_Supplied material:_
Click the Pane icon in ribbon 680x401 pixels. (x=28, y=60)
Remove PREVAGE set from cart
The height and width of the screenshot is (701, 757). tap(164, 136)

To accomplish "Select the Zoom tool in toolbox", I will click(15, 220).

...

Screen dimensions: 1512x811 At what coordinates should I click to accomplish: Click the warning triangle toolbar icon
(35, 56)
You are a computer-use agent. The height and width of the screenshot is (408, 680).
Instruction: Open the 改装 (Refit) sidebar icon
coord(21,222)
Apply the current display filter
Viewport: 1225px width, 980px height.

_Task goal:_
Set down precisely the lines above between the line holding "Apply the current display filter" and the line holding "Viewport: 1225px width, 980px height.", inclusive, and nothing beyond them.

_Problem solution:_
Apply the current display filter
Viewport: 1225px width, 980px height.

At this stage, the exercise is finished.